● Directions for this task
Only the final stretch of the data is wanted: reproduce the line containing "Viewport: 1845px width, 1048px height." and each line after it, exactly.

Dataset entries
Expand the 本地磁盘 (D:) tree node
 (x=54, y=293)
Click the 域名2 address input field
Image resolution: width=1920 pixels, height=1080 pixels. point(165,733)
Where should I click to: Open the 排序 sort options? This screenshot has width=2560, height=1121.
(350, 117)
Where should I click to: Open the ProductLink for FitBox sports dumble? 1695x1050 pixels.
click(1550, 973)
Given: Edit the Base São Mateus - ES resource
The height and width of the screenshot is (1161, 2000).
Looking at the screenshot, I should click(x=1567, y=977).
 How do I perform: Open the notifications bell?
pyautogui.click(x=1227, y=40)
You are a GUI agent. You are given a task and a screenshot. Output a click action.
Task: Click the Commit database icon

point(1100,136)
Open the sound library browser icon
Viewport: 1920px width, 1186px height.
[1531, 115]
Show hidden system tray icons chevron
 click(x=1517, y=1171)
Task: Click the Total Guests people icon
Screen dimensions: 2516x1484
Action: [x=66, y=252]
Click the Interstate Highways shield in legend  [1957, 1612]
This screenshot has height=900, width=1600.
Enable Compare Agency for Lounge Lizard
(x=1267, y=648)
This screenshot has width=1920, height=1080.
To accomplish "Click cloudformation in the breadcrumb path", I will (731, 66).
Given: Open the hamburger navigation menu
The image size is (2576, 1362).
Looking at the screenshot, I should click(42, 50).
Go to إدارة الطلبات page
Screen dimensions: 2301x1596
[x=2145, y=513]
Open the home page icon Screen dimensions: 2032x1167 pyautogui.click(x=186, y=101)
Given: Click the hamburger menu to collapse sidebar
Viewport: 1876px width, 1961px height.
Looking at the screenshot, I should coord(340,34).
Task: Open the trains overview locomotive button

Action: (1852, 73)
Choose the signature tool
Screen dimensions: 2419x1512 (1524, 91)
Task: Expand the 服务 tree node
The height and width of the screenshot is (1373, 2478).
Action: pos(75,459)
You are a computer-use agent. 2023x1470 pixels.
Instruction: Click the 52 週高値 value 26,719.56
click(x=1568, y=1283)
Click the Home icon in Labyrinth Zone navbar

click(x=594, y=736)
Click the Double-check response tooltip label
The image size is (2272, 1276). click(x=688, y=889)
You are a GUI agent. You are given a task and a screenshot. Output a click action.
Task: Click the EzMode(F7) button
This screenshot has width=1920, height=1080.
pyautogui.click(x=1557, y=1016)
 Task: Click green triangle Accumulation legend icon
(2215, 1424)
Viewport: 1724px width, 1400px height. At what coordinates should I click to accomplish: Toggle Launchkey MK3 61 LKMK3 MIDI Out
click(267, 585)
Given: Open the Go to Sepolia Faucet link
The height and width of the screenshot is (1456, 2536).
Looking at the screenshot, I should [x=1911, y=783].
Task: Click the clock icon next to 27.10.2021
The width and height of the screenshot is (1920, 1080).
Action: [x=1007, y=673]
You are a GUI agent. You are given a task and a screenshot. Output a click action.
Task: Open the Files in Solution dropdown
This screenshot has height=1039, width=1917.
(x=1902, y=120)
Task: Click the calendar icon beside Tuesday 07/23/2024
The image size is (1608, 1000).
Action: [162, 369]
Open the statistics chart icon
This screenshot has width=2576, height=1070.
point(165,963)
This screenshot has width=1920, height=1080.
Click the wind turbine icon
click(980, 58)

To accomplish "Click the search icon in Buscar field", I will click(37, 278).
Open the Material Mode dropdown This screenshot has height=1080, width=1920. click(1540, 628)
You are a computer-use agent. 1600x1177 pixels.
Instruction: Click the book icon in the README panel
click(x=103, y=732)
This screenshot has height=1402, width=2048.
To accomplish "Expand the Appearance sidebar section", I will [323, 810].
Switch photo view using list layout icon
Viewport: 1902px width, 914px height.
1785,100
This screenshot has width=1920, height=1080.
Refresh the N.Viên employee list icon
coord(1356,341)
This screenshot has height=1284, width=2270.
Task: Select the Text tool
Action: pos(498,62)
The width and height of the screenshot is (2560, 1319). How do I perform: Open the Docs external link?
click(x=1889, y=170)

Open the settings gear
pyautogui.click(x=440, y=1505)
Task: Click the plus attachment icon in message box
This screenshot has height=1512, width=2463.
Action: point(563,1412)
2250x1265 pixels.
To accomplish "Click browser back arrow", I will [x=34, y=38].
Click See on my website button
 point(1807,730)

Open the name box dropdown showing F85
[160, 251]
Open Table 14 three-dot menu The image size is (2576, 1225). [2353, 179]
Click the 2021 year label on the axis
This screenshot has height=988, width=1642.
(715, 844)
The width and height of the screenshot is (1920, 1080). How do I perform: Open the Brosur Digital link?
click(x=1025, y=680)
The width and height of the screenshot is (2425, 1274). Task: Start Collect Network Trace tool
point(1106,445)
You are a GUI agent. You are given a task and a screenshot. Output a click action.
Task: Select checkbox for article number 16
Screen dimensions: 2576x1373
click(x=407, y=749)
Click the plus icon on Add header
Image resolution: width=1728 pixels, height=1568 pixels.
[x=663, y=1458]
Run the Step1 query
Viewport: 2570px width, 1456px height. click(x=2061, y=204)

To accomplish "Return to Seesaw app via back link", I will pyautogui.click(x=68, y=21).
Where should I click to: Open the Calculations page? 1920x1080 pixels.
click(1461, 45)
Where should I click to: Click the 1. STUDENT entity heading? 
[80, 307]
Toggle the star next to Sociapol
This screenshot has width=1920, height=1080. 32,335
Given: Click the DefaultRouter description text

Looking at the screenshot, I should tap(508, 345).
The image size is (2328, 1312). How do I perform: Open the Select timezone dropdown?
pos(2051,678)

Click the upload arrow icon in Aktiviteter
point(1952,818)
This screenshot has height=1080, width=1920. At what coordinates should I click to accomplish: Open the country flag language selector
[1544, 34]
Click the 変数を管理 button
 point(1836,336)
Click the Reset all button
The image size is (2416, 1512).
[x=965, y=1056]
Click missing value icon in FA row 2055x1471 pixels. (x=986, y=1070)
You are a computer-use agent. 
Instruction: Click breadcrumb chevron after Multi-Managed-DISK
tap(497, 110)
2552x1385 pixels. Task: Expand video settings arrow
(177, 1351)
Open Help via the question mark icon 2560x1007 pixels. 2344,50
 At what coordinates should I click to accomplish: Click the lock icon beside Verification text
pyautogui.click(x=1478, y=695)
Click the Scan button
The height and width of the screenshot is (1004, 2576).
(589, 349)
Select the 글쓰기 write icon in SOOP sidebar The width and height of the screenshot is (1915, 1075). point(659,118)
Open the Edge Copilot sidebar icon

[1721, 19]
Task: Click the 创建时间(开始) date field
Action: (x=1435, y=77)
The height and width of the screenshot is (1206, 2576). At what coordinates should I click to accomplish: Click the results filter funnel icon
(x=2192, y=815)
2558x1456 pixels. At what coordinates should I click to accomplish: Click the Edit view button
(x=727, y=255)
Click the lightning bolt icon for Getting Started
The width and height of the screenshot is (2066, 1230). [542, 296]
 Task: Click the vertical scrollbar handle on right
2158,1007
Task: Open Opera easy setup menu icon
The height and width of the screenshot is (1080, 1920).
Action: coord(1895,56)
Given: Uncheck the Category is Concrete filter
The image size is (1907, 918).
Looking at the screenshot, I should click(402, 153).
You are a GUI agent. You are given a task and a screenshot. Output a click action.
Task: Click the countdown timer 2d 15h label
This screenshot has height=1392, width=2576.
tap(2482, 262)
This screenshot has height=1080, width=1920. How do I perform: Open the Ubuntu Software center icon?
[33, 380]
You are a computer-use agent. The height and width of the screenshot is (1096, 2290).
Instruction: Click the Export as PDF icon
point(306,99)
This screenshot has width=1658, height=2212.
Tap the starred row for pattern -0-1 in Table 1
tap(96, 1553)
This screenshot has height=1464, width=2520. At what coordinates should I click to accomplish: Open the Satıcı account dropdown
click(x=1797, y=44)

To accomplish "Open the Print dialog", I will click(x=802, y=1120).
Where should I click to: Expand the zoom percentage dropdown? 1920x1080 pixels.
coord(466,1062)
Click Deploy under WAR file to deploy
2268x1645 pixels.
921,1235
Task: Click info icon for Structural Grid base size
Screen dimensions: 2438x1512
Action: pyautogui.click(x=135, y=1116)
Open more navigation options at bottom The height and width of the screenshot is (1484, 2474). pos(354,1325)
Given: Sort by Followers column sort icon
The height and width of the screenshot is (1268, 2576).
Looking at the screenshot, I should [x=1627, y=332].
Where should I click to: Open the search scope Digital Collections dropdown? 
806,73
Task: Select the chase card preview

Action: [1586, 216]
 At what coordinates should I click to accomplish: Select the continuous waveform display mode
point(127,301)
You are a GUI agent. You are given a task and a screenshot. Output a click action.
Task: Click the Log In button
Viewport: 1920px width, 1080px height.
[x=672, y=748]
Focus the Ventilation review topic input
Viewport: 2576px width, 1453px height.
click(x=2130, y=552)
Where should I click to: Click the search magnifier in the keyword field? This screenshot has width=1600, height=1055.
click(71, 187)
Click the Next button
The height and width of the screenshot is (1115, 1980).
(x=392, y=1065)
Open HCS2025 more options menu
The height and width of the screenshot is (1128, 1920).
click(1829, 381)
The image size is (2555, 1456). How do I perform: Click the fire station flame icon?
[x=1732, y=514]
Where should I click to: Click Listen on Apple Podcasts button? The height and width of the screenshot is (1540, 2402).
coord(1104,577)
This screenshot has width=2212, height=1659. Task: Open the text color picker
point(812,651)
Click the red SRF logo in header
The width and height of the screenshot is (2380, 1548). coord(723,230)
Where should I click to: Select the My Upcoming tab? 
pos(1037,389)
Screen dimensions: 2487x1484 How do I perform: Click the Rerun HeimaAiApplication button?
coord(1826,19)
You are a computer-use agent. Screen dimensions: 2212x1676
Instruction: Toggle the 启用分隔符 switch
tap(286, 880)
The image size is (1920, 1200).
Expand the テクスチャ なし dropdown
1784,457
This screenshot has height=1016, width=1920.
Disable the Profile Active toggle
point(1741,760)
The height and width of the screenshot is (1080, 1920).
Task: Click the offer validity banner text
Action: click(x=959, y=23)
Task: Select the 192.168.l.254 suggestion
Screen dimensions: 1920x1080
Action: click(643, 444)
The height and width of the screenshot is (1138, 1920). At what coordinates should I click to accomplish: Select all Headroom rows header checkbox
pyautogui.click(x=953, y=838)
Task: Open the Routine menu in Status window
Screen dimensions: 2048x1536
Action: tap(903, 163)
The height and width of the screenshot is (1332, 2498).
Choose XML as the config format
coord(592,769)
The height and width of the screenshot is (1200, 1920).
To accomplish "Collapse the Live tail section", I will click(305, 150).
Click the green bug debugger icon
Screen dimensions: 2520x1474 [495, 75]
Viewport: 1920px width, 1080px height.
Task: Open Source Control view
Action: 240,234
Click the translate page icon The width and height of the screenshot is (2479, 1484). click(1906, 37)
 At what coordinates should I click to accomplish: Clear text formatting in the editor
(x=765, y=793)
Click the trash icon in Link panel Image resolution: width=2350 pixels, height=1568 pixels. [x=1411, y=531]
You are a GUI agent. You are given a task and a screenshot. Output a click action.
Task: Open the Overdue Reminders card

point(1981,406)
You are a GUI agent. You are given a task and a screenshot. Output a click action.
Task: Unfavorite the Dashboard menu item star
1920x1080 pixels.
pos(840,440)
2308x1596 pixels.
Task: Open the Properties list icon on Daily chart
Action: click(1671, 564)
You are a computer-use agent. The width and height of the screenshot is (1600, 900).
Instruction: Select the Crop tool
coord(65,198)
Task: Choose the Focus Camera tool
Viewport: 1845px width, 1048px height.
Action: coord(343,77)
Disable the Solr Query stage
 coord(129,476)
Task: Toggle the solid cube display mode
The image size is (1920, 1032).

● Answer box
Viewport: 1845px width, 1048px height.
Action: coord(343,77)
Disable the Solr Query stage
 coord(129,476)
Task: Toggle the solid cube display mode
The image size is (1920, 1032).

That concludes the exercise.